Traduisez en anglais la phrase suivante du texte sur l’ésotérisme de Dante : « L’Enfer représente le monde profane, le Purgatoire comprend les épreuves initiatiques, et le Ciel est le séjour des Parfaits, chez qui se trouvent réunis et portés à leur zénith l’intelligence et l’amour. »

Texte présenté:

<<<<

L’Ésotérisme de Dante(*)
Dans un article intitulé Un côté peu connu de l’œuvre de Dante (La France Antimaçonnique, 25e année, no 40, pp. 433-434), nous avons fait allusion à un ouvrage d’E. Aroux, Dante hérétique et albigeois. Le même auteur a publié (en 1856) La Comédie de Dante, traduite en vers selon la lettre et commentée selon l’esprit, suivie de la Clef du langage symbolique des Fidèles d’Amour.
Voici comment ces ouvrages sont résumés par Sédir dans son Histoire des Rose-Croix (pp. 16-20) :
« Il résulte des consciencieux travaux de M. Aroux que le Dante a vécu en relations intimes avec des sectes gnostiques d’Albigeois ; c’est dans leur enseignement qu’il a puisé sa haine contre la Papauté et l’Église de Rome, ainsi que les théories occultes que l’on retrouve à chaque ligne de son épopée. Le même érudit nous laisse entrevoir les mouvements profonds que les restes de l’Ordre du Temple provoquaient dans le peuple.
« L’Enfer représente le monde profane, le Purgatoire comprend les épreuves initiatiques, et le Ciel est le séjour des Parfaits, chez qui se trouvent réunis et portés à leur zénith l’intelligence et l’amour.
« les Cathares avaient, dès le xiie siècle, des signes de reconnaissance, des mots de passe, une doctrine astrologique : ils faisaient leurs initiations à l’équinoxe de printemps ; leur système scientifique était fondé sur la doctrine des correspondances : à la Lune correspondait la Grammaire, à Mercure la Dialectique, à Vénus la Rhétorique, à Mars la Musique, à Jupiter la Géométrie, à Saturne l’Astronomie, au Soleil l’Arithmétique ou la Raison illuminée ».
Ainsi, aux sept cieux ou sphères planétaires correspondaient les sept arts libéraux, précisément les mêmes dont nous voyons aussi les noms figurer sur les sept échelons du montant de gauche de l’Échelle des Kadosch. L’ordre ascendant ne diffère du précédent que par l’interversion, d’une part, de la Rhétorique et de la Logique (ou Dialectique), et, d’autre part, de la Géométrie et de la Musique, et aussi en ce que la science qui correspond au Soleil, l’Arithmétique, occupe le rang qui revient normalement à cet astre dans l’ordre des planètes, c’est-à-dire le quatrième, milieu du septénaire, tandis que les Cathares la plaçaient au plus haut échelon de leur Échelle mystique, comme Dante le fait pour sa correspondante du montant de droite, la Foi (Emounah), c’est-à-dire cette mystérieuse Fede Santa dont lui-même était Kadosch(1).

>>>>

Matériel fourni:
<<<<

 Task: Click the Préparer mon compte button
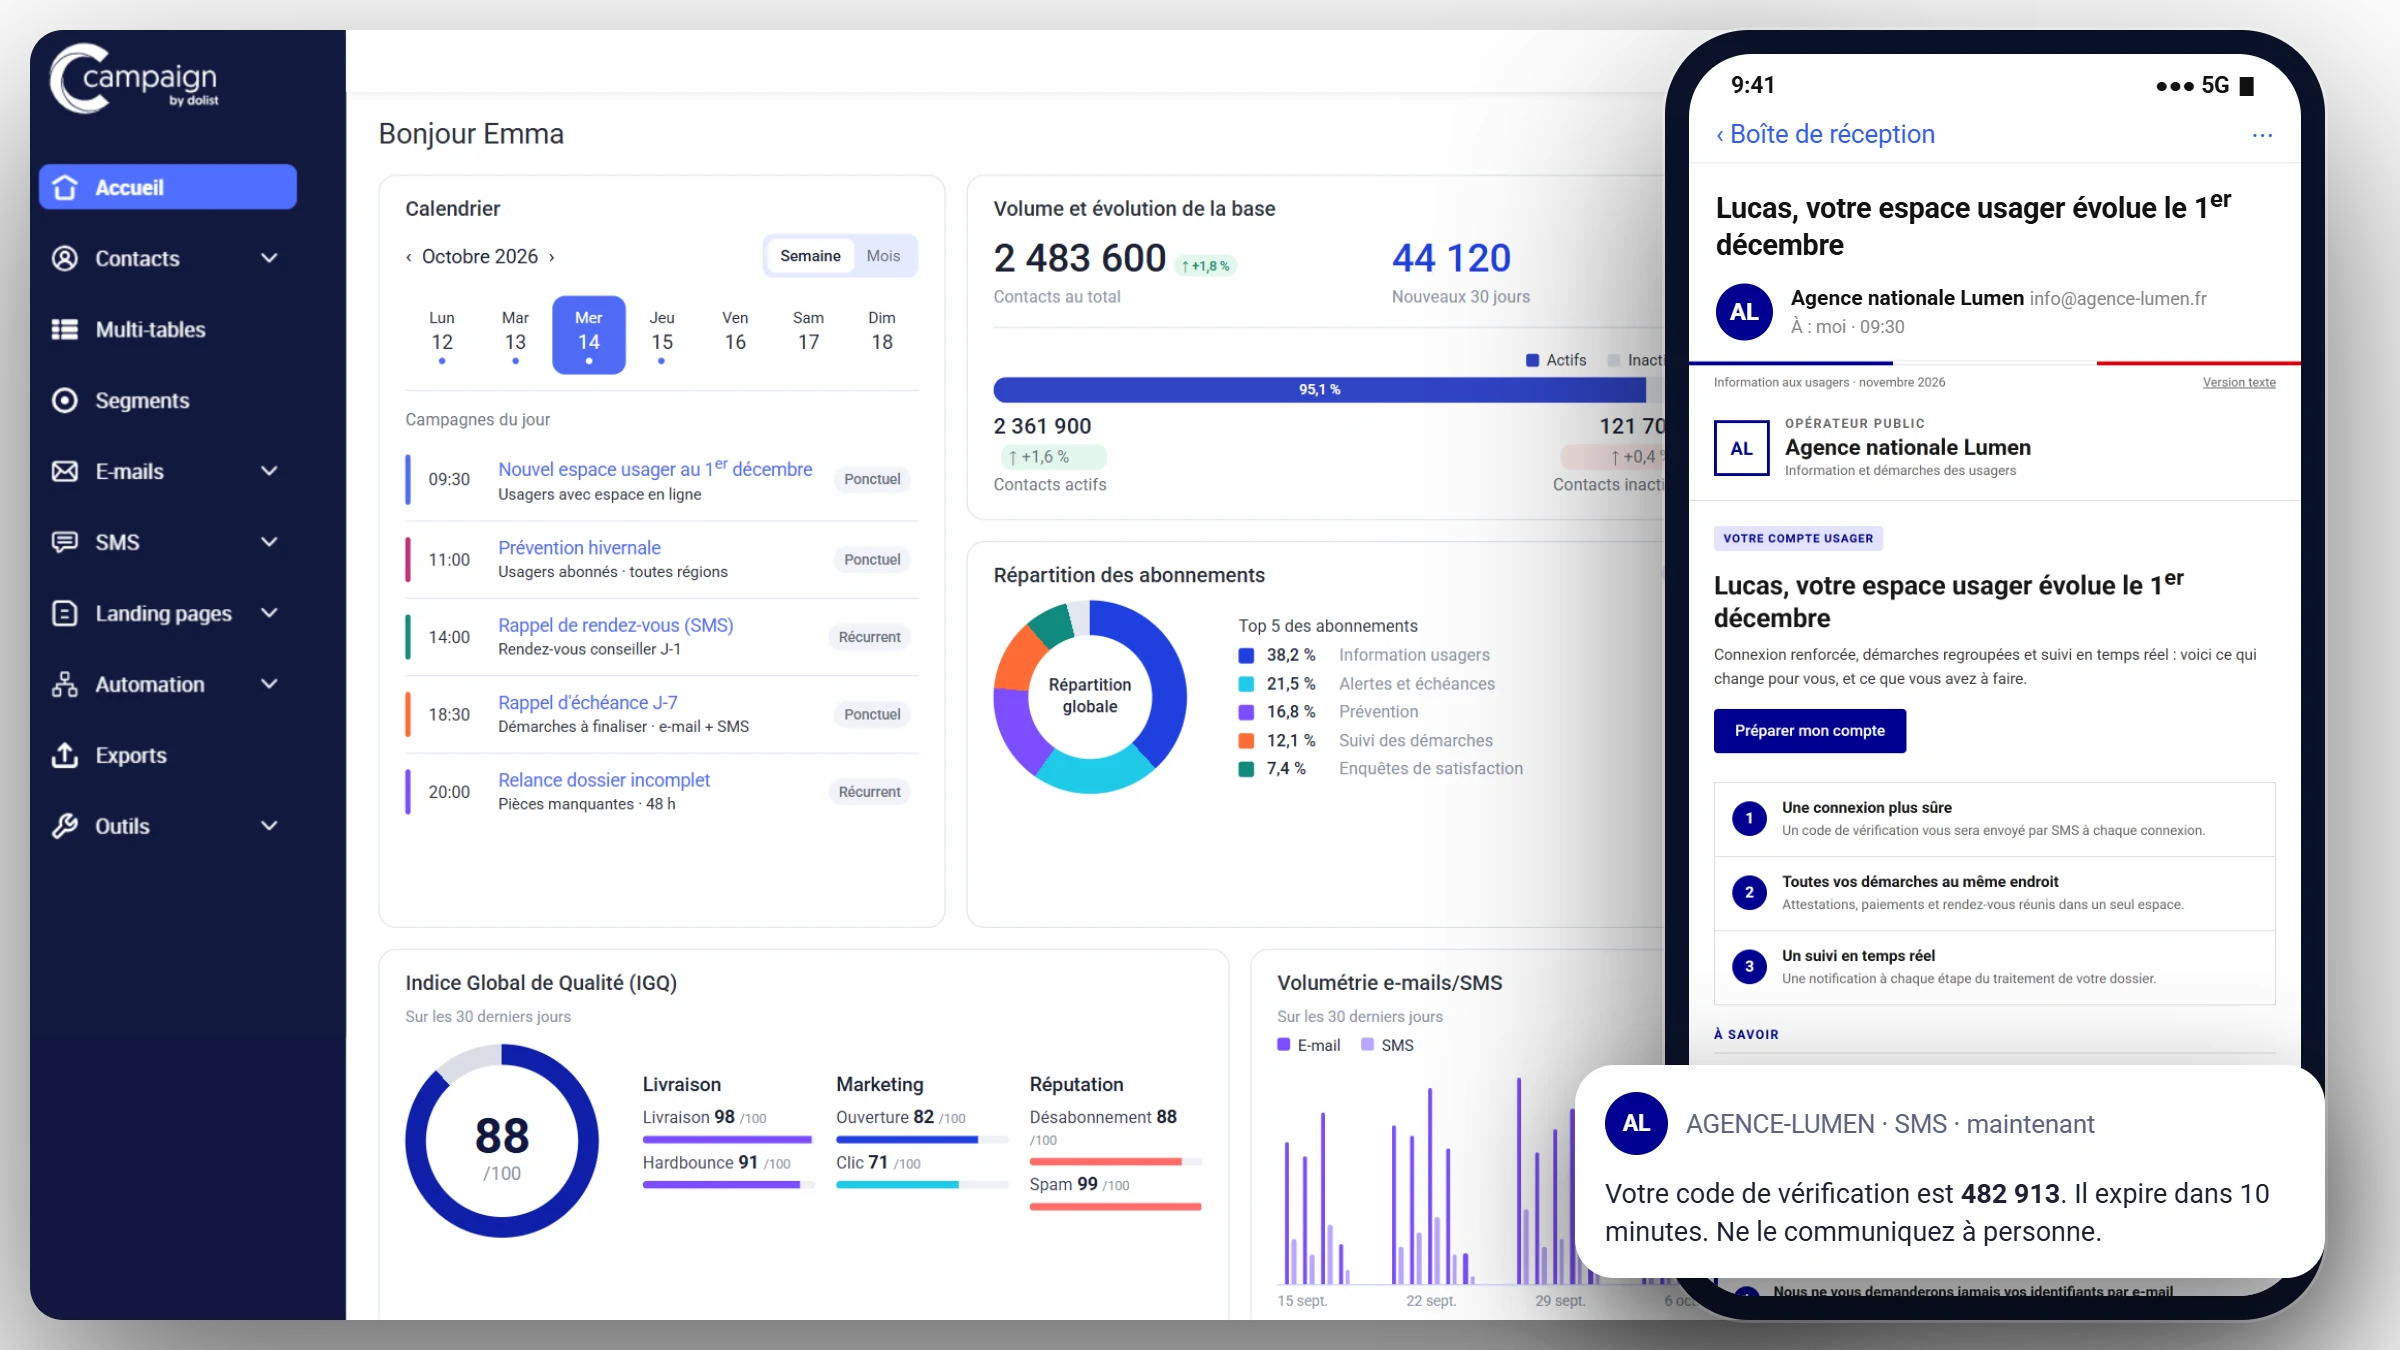[1810, 731]
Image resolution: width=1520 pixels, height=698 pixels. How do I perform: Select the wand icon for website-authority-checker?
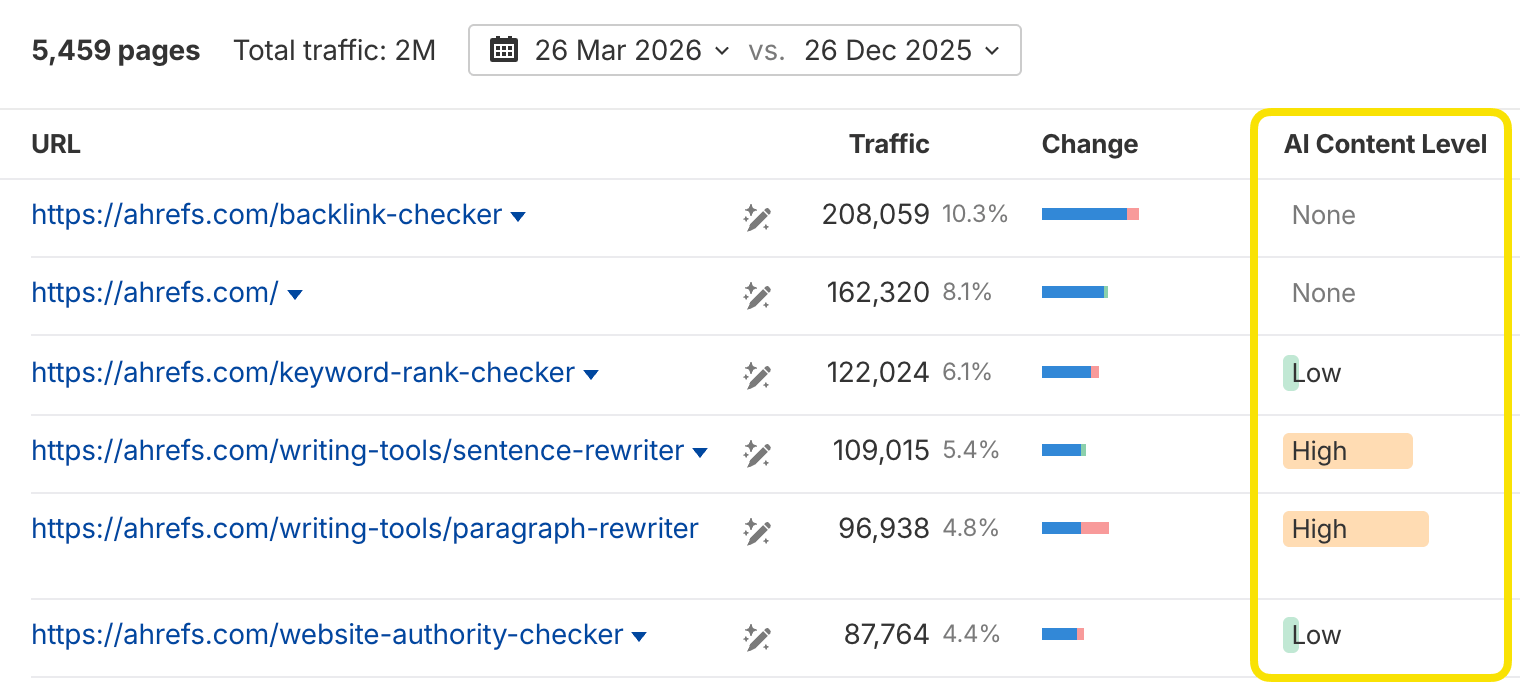(x=757, y=635)
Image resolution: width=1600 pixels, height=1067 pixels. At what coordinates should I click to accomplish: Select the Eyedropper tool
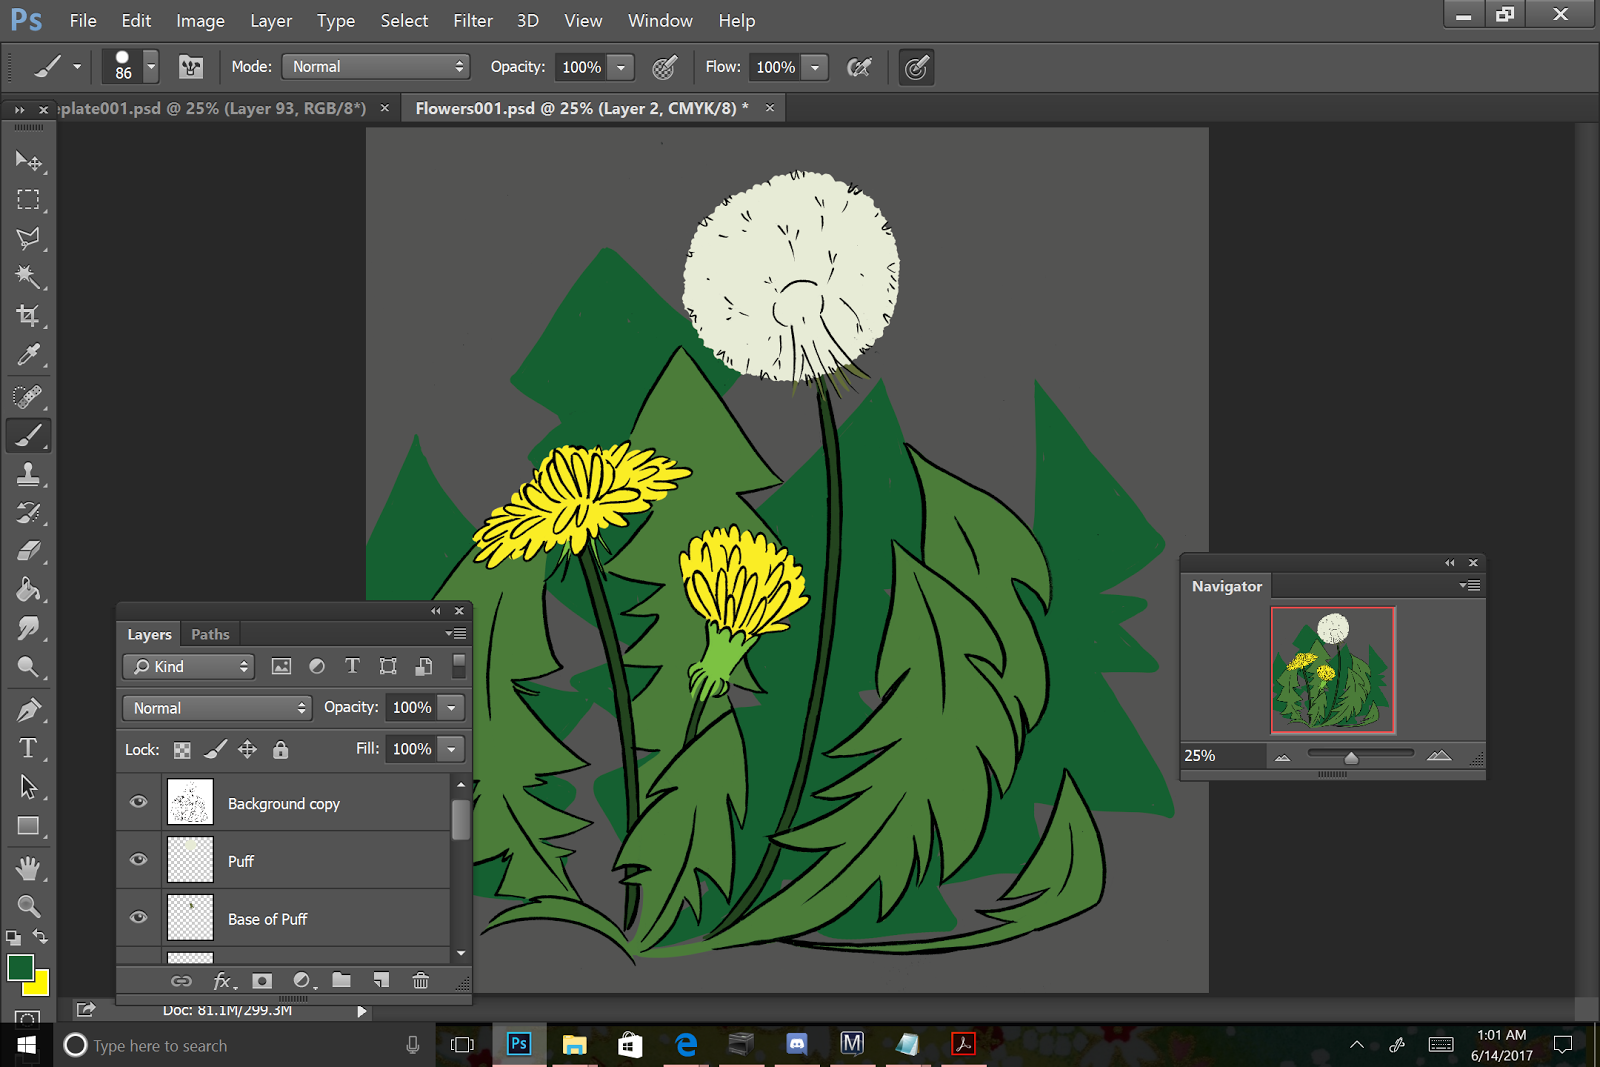(28, 355)

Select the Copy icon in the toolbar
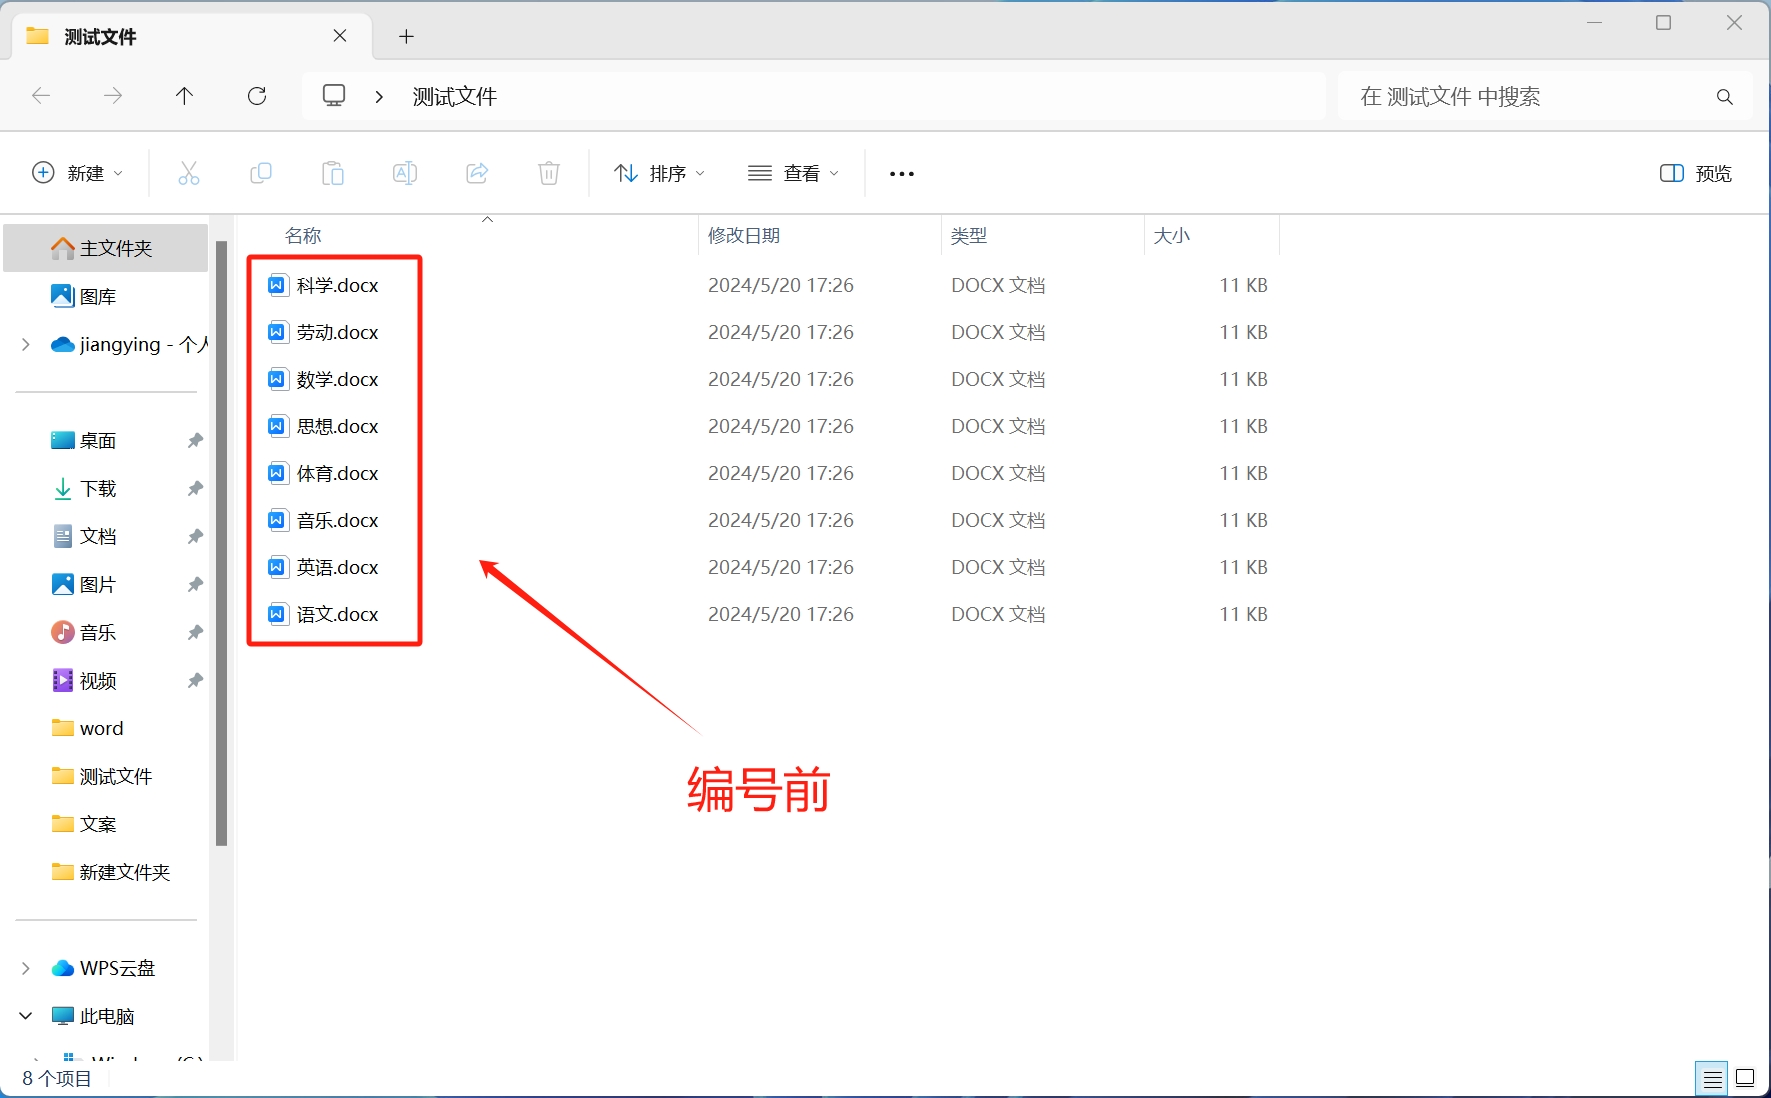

>>>>

Solution proposée: Hell represents the profane world, Purgatory comprises the initiatory trials, and Heaven is the abode of the Perfect, in whom intelligence and love are united and raised to their zenith.